このときはなぜか暖かい季節のはずなのに、背筋がゾクッとくるような風が吹いた。私は不安でたまらなかった。そして薫に救いを求めるように聞いた。
早織
「・・・きっと嘘よね?」
薫
「うん・・きっと嘘よ・・・」
日本人Eはさらに言った。
日本人E
「悪いが、人数調整のためにお前達から一人死んでもらう」
誰も反抗しようとしなかった。
もし自分が選ばれたら・・と思うととても言葉が出ない。
日本人E
「先に死にたい奴はいるか?・・っているわけないか。そんじゃ俺が選ばせてもらうぞ」
そういうと、日本人Eは名簿らしき物を持ち、目を通した。
日本人E
「・・・春山慎二出てこい」
皆の注目が一気に春山君に集まった。
慎二
「あぁ・・・嫌だ・・・嫌だ・・イヤダーー!!」
そういうと、春山君は逃げ出そうとした。けど、私達を取り囲んでいる日本人にあっけなく捕まってしまった。
薫
「春山って人、去年早織がいじめからかばってあげた人じゃない?」
春山君は去年私と同じクラスだった。
臆病者でオタクであることから、一部の男子にいじめられていた。
けど、性格はとても親切でいい人だった。
そんは春山君をいじめる男子が許せないで私はその男子にビンタしたことがあった。
¨助けてあげたい・・・けど、声が出ない・・・¨
私は再び涙が出てきた。
¨何で私はこんなに臆病者なの?目の前で人が殺すと脅されているのに何で声が出ないの?¨
私は心の中では春山君を助けたくてたまらなかった。
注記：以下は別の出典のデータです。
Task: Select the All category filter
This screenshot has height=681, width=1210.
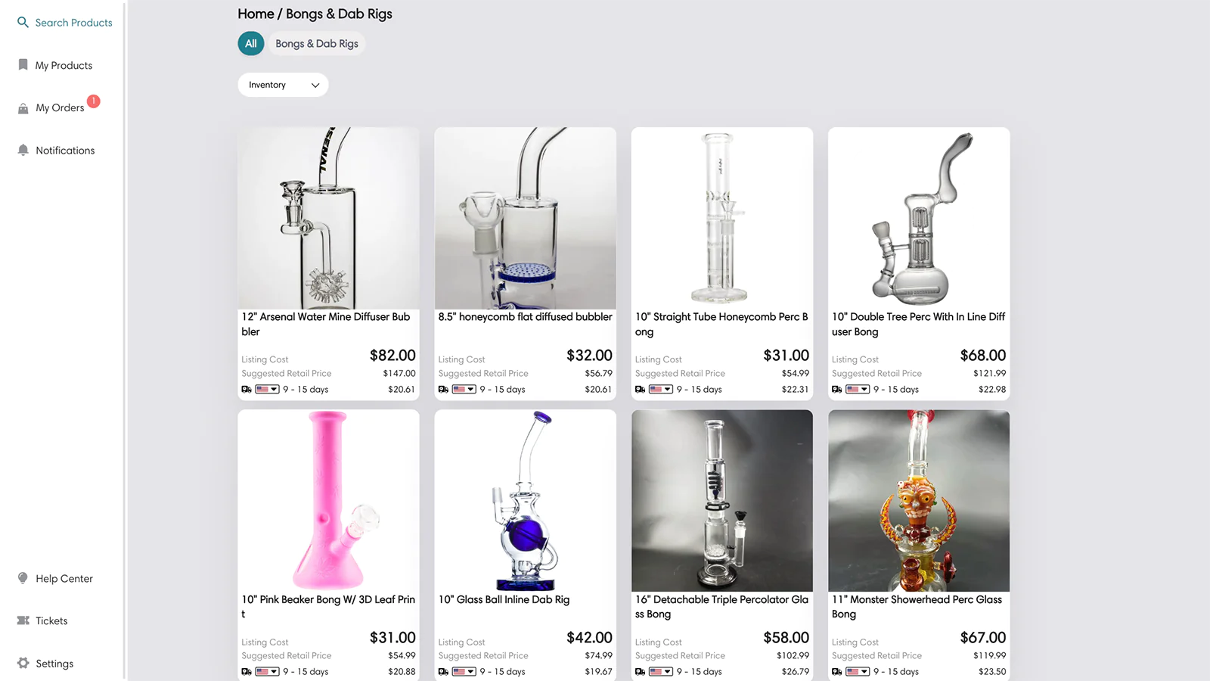Action: (251, 43)
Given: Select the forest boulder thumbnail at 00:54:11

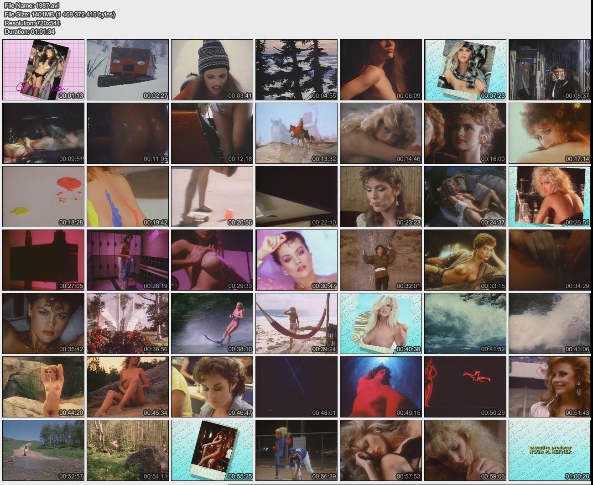Looking at the screenshot, I should 128,450.
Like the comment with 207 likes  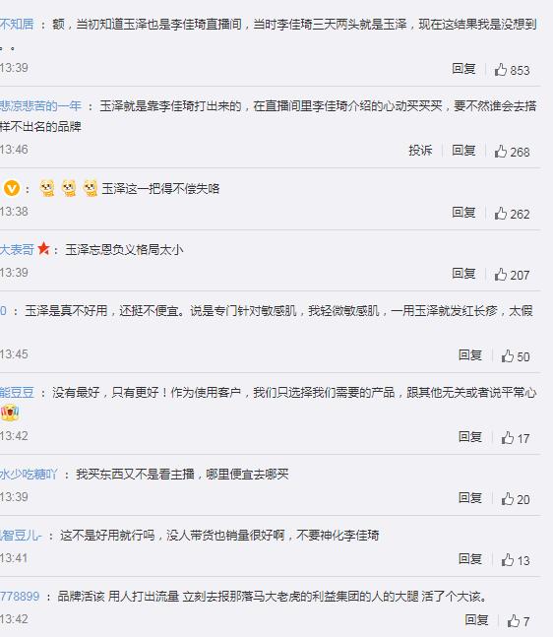click(512, 275)
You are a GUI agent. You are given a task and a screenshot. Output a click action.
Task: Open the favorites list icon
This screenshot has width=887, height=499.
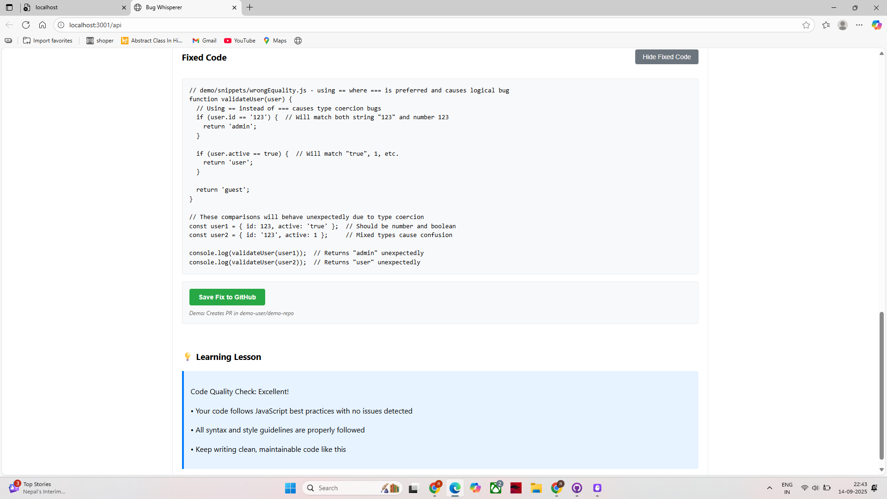(826, 25)
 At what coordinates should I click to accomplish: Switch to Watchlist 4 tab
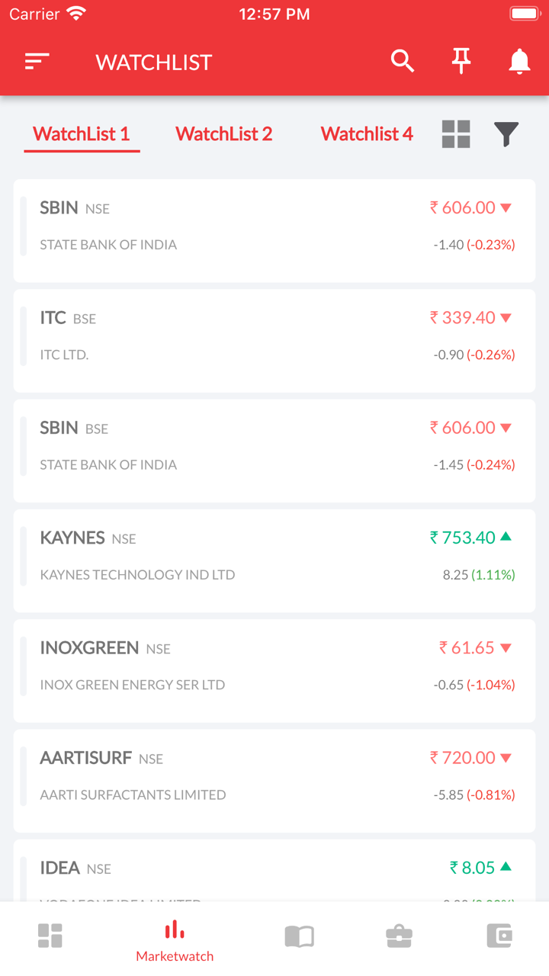367,134
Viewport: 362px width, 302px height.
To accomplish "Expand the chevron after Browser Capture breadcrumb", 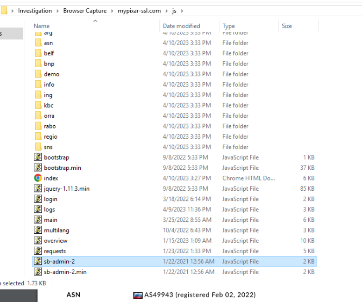I will [112, 11].
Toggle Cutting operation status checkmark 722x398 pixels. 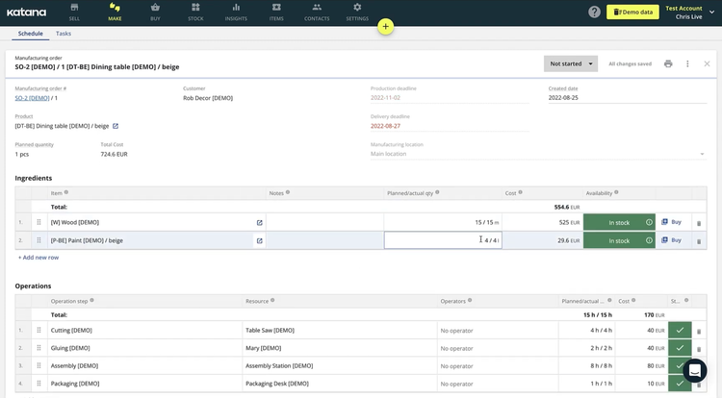[x=680, y=331]
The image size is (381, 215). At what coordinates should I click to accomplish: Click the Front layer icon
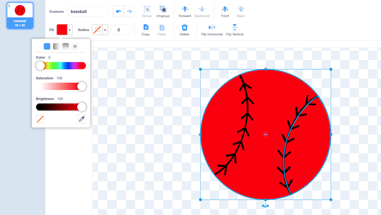click(x=225, y=9)
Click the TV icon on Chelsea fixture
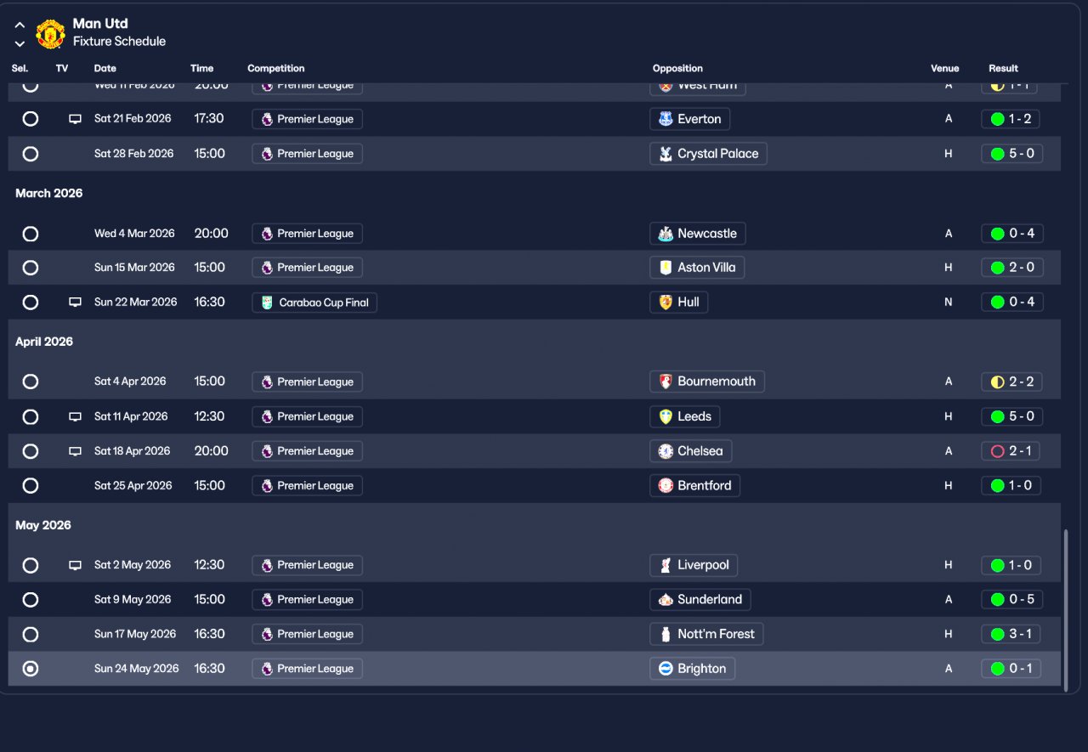 click(75, 451)
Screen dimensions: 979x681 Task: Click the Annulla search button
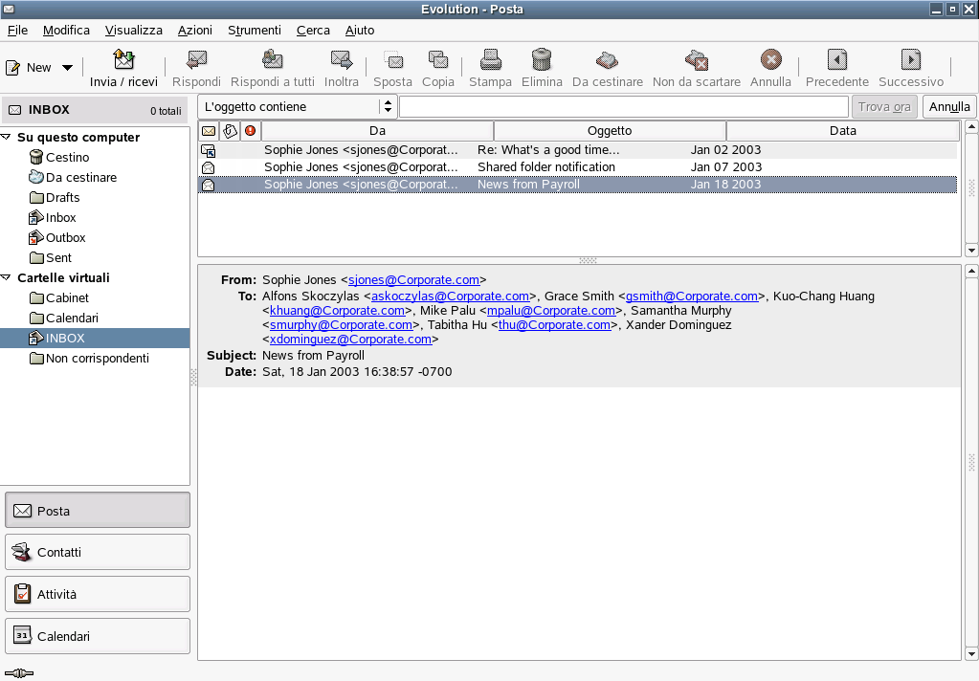(x=948, y=106)
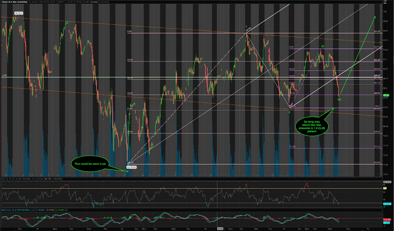Click the red MACD value tag on the right axis
This screenshot has height=231, width=394.
click(387, 220)
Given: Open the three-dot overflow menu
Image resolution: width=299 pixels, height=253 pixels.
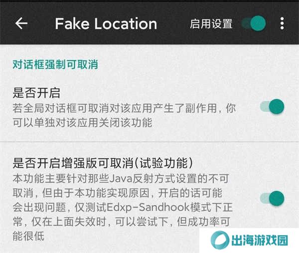Looking at the screenshot, I should coord(282,23).
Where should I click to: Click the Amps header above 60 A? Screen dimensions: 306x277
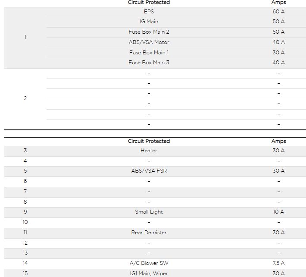pos(278,3)
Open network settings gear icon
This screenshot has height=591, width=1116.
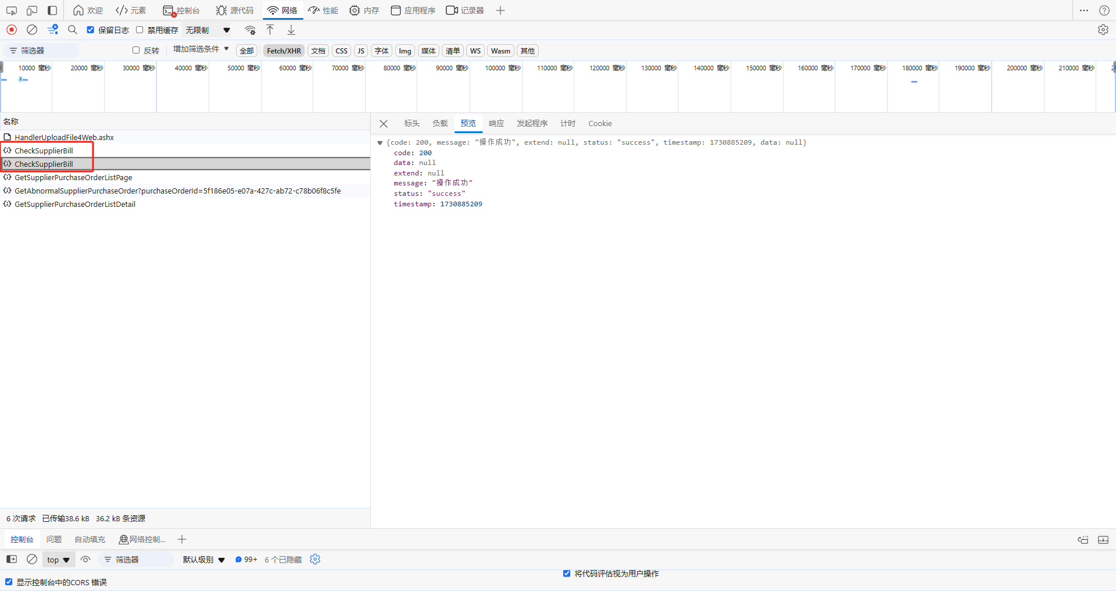1103,30
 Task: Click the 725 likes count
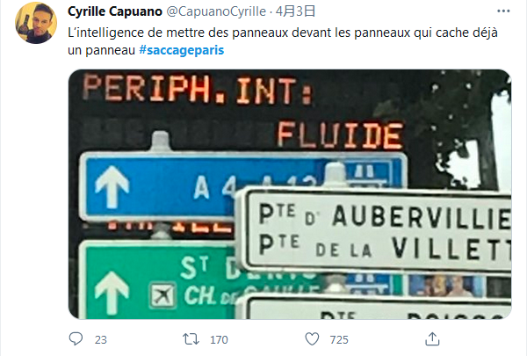(338, 339)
けど怖くて声が出ない。
そして、春山君が日本人Eのいる高台に上がらされた。
春山君はまるで生まれたばかりの赤ちゃんがたくさんのシワを作って泣いているかのような顔で泣いている。
慎二
「うぅ・・やめて・・・やめて・・・えっぐ・・お願い・・」
日本人Eはそんな春山君を気にも止めずに生徒達に向かって
日本人E
「まだこの状況を信じていない人はこれで理解してくれ」
そういうと日本人Eは押さえられている春山君の頭に拳銃をつけた。
春山君の叫び声が消え、その場の時間が一瞬止まったかのように思えた。
パーン!
血が吹き飛んだ。
春山君はすごい形相のままで頭を伏せた。さらにその頭からは大量の血が流れ始めている。
生徒達は化け物でも見たかのように叫び、泣き、気絶する人までいた。